Reproduce the material below line for line, leaving out the pictures.

━━ EXTRACTED DATA ━━

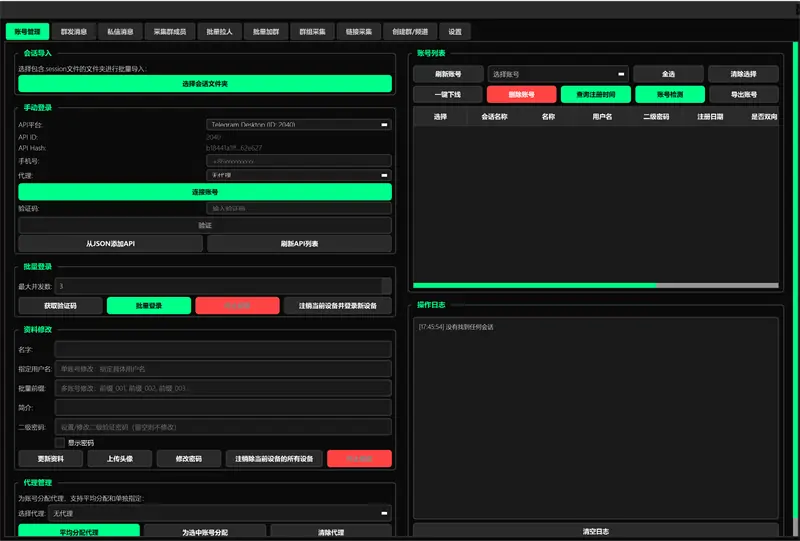
Task: Click the 上传头像 button
Action: (x=119, y=459)
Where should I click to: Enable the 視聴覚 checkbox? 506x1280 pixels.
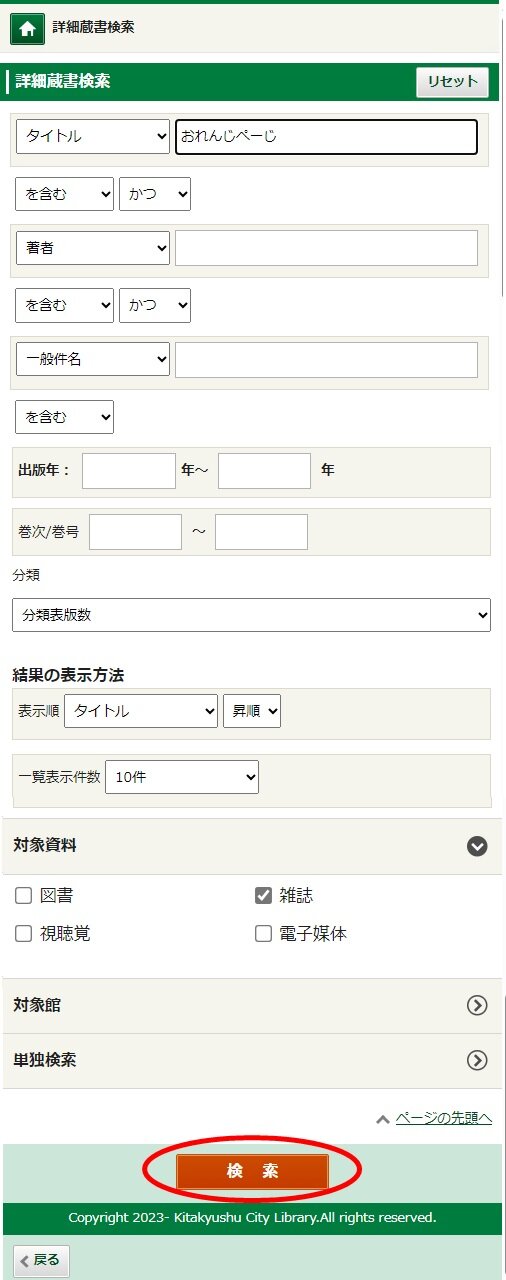coord(24,934)
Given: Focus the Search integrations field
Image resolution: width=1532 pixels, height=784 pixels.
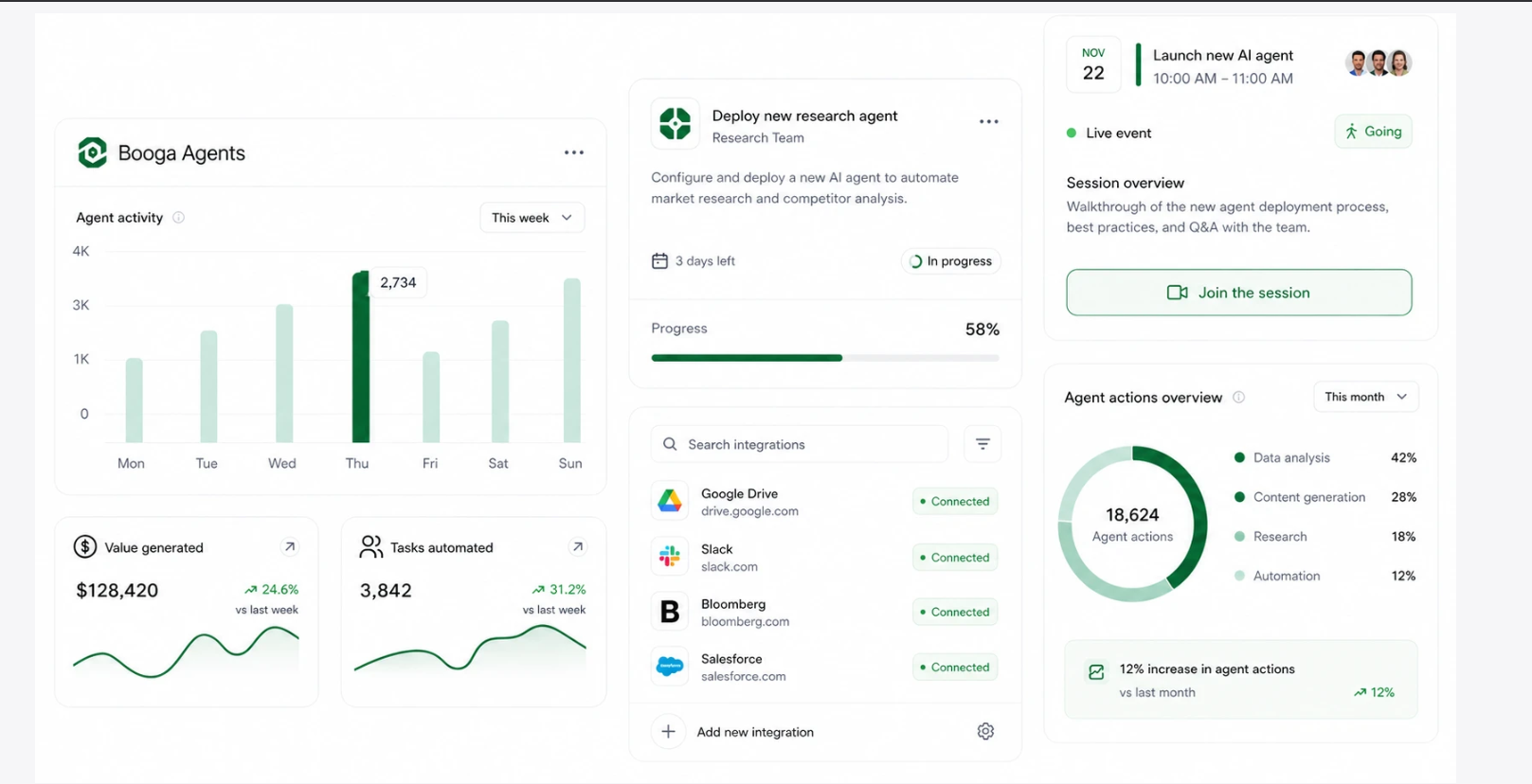Looking at the screenshot, I should [x=799, y=444].
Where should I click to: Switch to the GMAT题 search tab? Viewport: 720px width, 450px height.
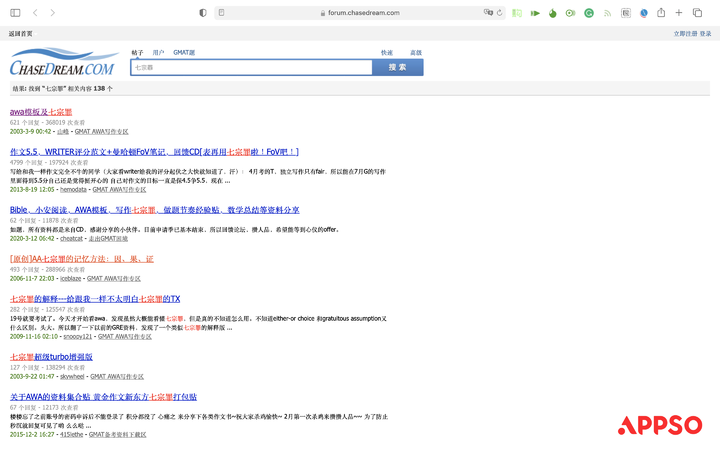[x=184, y=52]
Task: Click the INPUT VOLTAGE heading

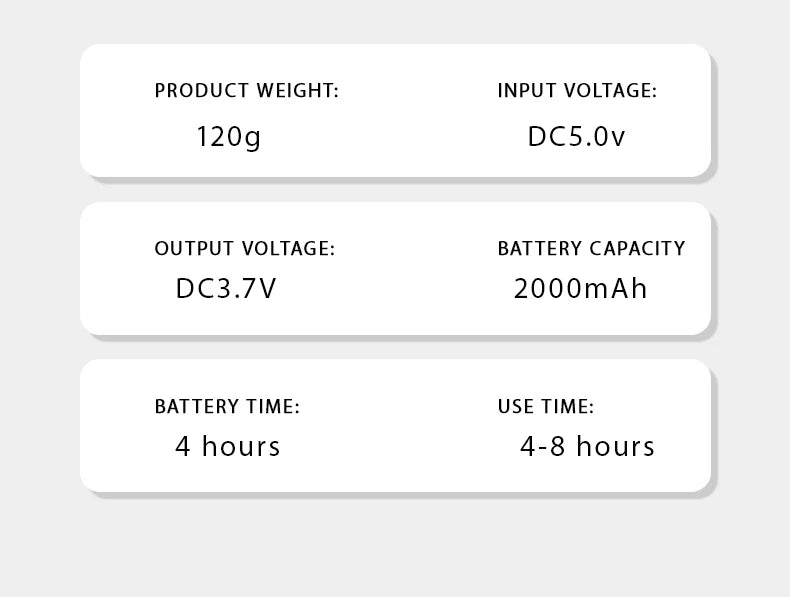Action: [577, 91]
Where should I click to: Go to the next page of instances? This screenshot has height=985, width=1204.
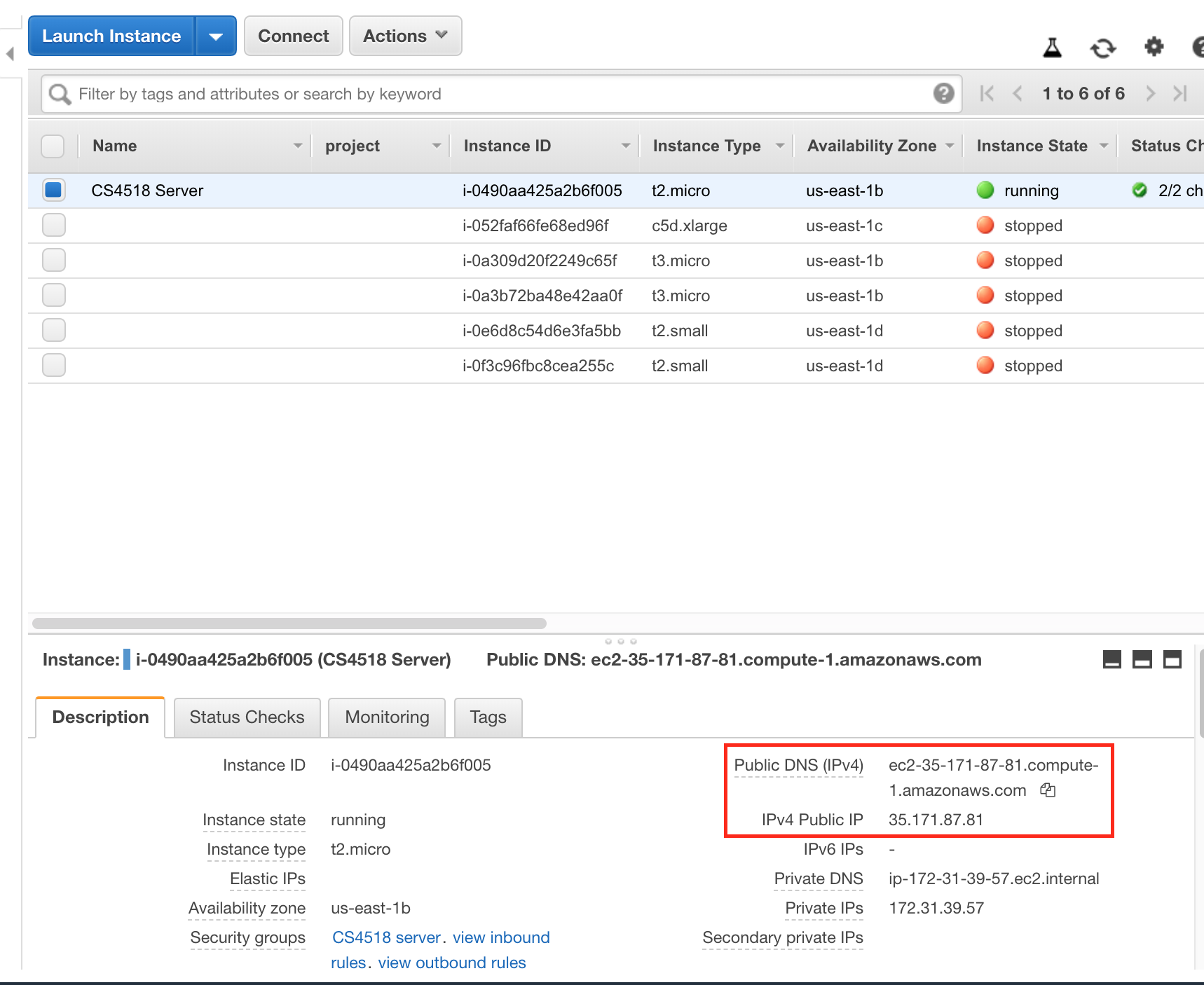tap(1150, 93)
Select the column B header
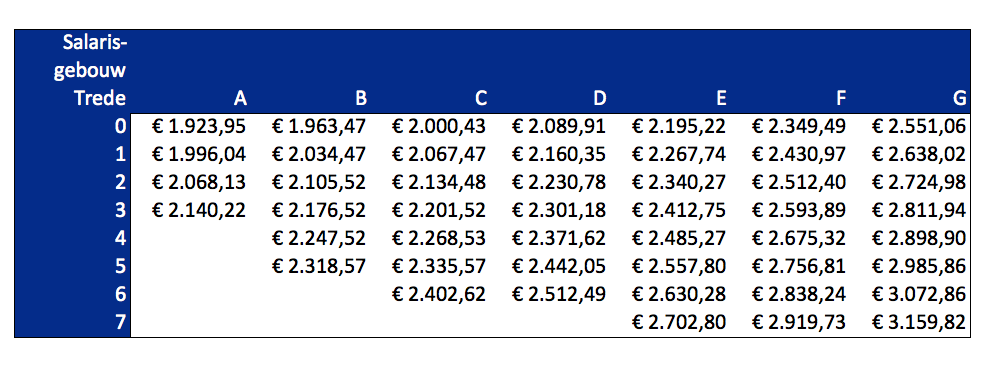Image resolution: width=988 pixels, height=368 pixels. (360, 98)
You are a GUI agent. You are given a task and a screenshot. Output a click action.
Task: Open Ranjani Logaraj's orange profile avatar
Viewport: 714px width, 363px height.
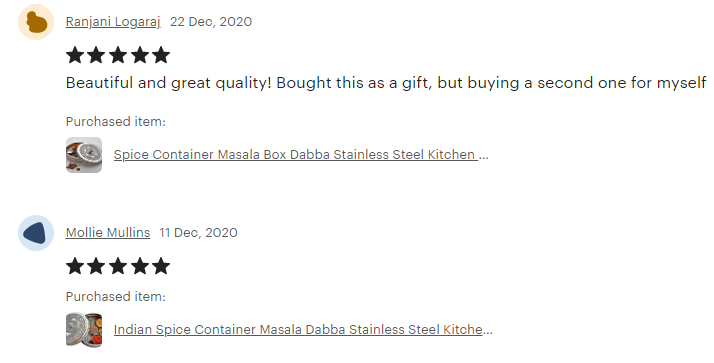coord(36,22)
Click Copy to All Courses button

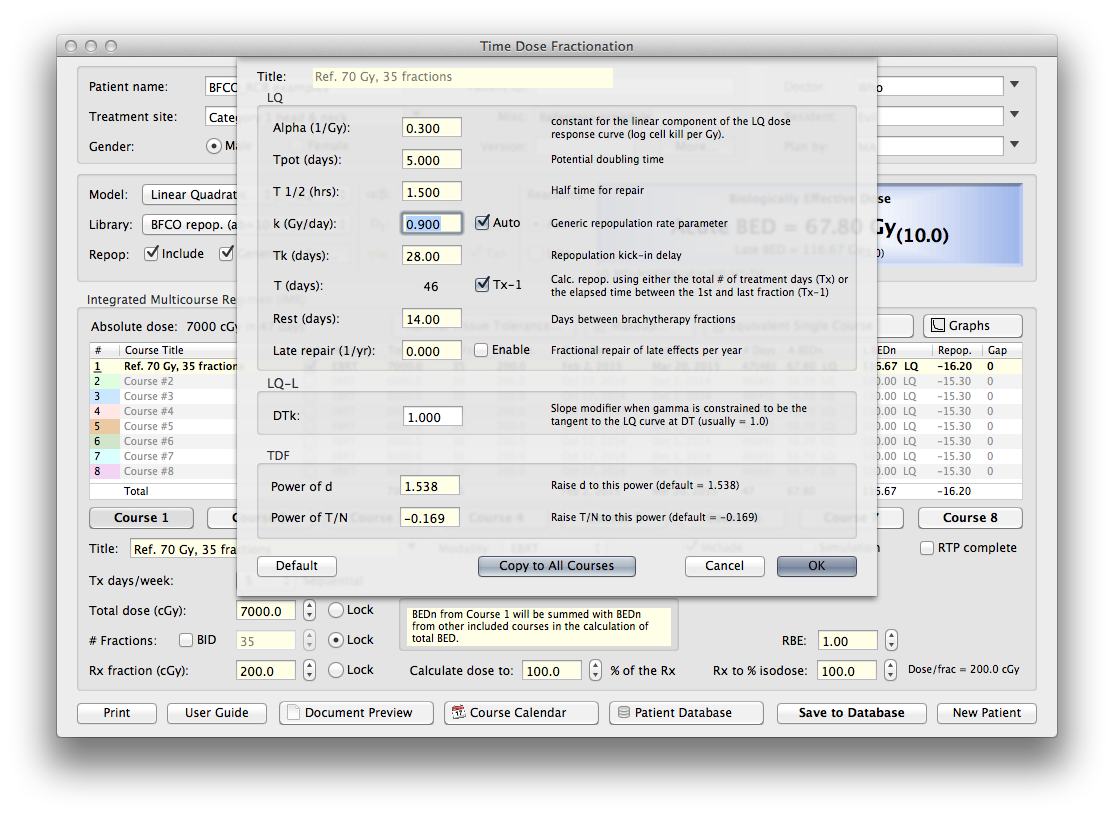pyautogui.click(x=556, y=566)
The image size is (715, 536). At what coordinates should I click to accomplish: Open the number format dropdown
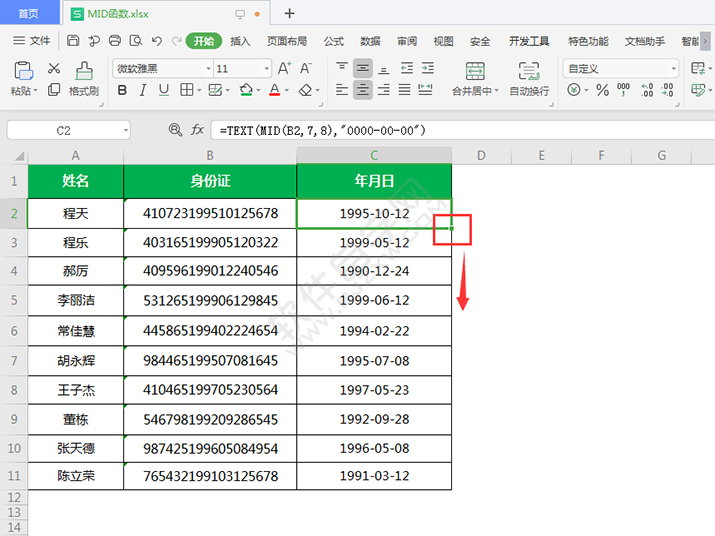tap(672, 69)
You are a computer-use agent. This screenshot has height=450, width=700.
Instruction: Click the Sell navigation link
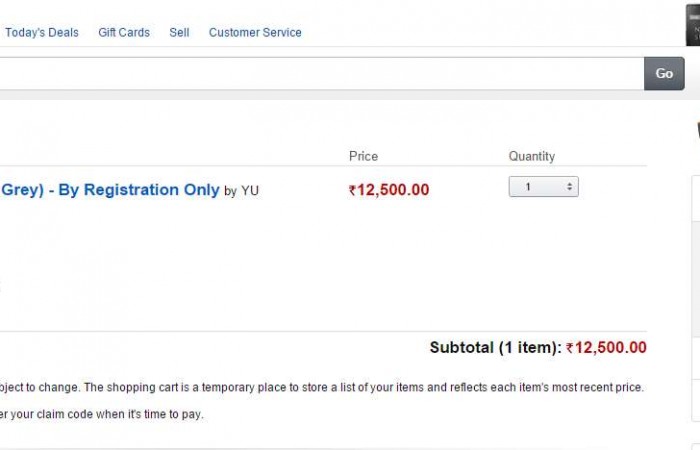(179, 33)

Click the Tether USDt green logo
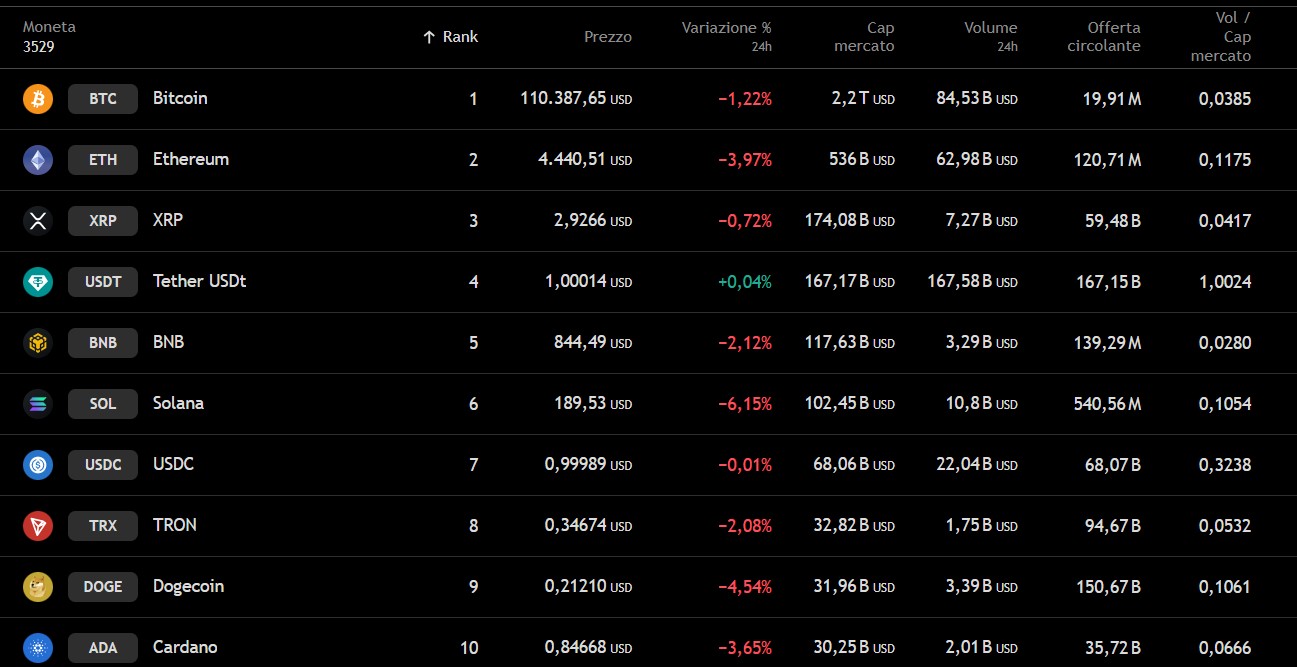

━━━

WRITTEN ANSWER —
Task: Click the 上传头像 button
Action: (x=119, y=459)
Where should I click to: Enable the 視聴覚 checkbox? 506x1280 pixels.
coord(24,934)
Given: Focus the Search integrations field
Image resolution: width=1532 pixels, height=784 pixels.
Looking at the screenshot, I should [x=799, y=444].
Where should I click to: Switch to the GMAT题 search tab? Viewport: 720px width, 450px height.
[x=184, y=52]
Task: Click the INPUT VOLTAGE heading

Action: [577, 91]
Where should I click to: Go to the next page of instances? This screenshot has height=985, width=1204.
tap(1150, 93)
Select the column B header
Image resolution: width=988 pixels, height=368 pixels. (360, 98)
You are a GUI agent. You are given a task and a screenshot. Output a click action.
Task: Open Ranjani Logaraj's orange profile avatar
Viewport: 714px width, 363px height.
coord(36,22)
Click Copy to All Courses button

pyautogui.click(x=556, y=566)
The image size is (715, 536). At what coordinates should I click to accomplish: Open the number format dropdown
tap(672, 69)
You are a computer-use agent. This screenshot has height=450, width=700.
Instruction: Click the Sell navigation link
(179, 33)

Click the Tether USDt green logo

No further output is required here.